CNIL segnala anche, tra le infrazioni, la mancata comunicazione del periodo di retention, dei termini di conservazione di alcuni dati. Viene poi effettuata una valutazione sulla base giuridica di una parte specifica del trattamento (la personalizzazione dell’advertising – ergo profilazione degli utenti). Partendo dalla su menzionata mancanza di chiarezza in merito alle informazioni esposte, si sottolinea come la base giuridica di questa operazione di trattamento non sia il legittimo interesse del Titolare, quanto piuttosto il consenso dell’interessato.

In merito al consenso la CNIL rileva che, per potersi definire correttamente acquisito (e quindi valido), lo stesso debba avere le caratteristiche previste dal Regolamento: libero, specifico, informato e inequivocabile.

Concentrandosi su questi tre ultimi requisiti, l’Autorità evidenzia la non validità del consenso “acquisito” da Google. Affinché il consenso sia specifico è fondamentale che sia chiaramente indicato come lo stesso viene richiesto per una finalità (attività) di trattamento, la profilazione nel caso specifico, senza che, invece, si vada a chiedere un generico consenso, magari anche congiunto all’accettazione delle condizioni di utilizzo di un servizio.

Si potrebbe obiettare, che anche il WP art 29 (ora EDPB), ha sottolineato come si debba cercare di semplificare l’interazione con l’interessato anche nella fase di acquisizione del consenso, non complicando troppo la modalità di acquisizione stessa. Pur essendo ciò indubbiamente vero, la semplificazione non può portare ad una omissione o elusione della norma con consensi “raggruppati”, i quali contravvengono ad un principio fondamentale della Data Protection, la consapevolezza sull’utilizzo che il titolare fa dei dati personali.

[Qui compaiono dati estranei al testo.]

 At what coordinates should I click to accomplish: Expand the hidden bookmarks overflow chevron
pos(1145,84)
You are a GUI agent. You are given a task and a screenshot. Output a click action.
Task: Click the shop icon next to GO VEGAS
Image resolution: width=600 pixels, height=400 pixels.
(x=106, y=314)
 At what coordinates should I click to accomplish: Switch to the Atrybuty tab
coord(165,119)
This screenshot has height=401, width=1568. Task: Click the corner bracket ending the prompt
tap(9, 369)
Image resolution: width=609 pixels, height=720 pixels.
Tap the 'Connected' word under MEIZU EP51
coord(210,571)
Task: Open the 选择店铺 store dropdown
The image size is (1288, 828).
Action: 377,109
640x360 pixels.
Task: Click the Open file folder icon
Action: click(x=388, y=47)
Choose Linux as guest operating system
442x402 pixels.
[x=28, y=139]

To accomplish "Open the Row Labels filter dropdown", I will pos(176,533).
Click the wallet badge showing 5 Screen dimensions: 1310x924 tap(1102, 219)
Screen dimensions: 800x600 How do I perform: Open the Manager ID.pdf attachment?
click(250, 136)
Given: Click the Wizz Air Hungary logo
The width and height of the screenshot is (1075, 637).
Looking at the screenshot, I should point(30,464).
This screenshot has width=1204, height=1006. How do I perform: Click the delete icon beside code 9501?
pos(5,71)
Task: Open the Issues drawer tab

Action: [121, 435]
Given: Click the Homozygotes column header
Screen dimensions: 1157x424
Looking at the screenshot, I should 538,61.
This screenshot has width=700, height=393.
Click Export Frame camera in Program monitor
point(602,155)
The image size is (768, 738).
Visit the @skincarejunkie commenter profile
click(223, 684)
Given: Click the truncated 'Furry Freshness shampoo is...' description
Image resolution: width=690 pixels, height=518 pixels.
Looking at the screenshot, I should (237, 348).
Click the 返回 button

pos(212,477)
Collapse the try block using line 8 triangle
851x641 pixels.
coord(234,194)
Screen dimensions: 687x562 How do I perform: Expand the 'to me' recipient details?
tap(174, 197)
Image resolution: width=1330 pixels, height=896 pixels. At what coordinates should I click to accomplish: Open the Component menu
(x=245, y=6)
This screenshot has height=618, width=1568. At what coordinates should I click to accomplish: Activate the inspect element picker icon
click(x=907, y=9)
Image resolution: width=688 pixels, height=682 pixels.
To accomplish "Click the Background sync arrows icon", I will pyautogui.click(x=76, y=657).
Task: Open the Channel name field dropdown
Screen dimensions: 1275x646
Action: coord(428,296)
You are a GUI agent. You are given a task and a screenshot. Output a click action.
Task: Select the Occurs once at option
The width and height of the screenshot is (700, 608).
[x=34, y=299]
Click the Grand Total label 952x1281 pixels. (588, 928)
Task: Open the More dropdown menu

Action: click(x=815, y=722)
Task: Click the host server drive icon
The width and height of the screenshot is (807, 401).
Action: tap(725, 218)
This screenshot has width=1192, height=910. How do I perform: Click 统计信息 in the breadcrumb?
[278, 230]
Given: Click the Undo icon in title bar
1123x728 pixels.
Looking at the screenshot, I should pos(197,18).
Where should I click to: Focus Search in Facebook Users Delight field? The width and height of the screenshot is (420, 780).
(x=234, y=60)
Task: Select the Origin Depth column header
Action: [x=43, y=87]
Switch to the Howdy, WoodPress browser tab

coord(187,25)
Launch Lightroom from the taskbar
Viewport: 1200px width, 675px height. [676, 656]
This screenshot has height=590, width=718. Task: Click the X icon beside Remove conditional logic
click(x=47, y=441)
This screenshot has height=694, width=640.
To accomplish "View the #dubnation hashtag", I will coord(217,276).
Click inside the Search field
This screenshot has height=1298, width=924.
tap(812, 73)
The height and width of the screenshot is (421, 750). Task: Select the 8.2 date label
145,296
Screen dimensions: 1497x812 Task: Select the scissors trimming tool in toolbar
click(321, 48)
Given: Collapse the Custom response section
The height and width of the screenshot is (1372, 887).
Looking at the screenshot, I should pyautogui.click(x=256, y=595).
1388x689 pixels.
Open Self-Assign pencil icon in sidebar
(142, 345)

Ma non finiscono qui i rilievi della CNIL, dato che viene osservato come l’inequivocabilità non possa desumersi da una mancata azione dell’interessato (principio, già più volte ribadito, anche dal nostro Garante), quanto piuttosto debba provenire da un’azione positiva dell’interessato. Più operazioni di click per accedere all’area del consenso, oltre alla presenza di box “pre-flaggati”, non possono in alcun modo essere considerati comportamento dell’interessato inequivocabilmente volto a fornire un consenso.

Appare interessante concludere citando alcuni criteri utilizzati per determinare (e comminare) la sanzione. La commissione applica il Regolamento, considerando rilevanti il numero di interessati coinvolti, la tipologia di dati personali trattati, l’impatto che i servizi hanno rispetto all’ambiente di riferimento (ergo il ruolo rilevante di Google nel mercato francese) ed anche il fatto che la combinazione di servizi offerti possa, nell’insieme, arricchire le informazioni in possesso del Titolare ed avere un impatto ancor maggiore sugli interessati coinvolti.

Tutti requisiti per una sanzione decisamente significativa, almeno dal punto di vista del messaggio inviato.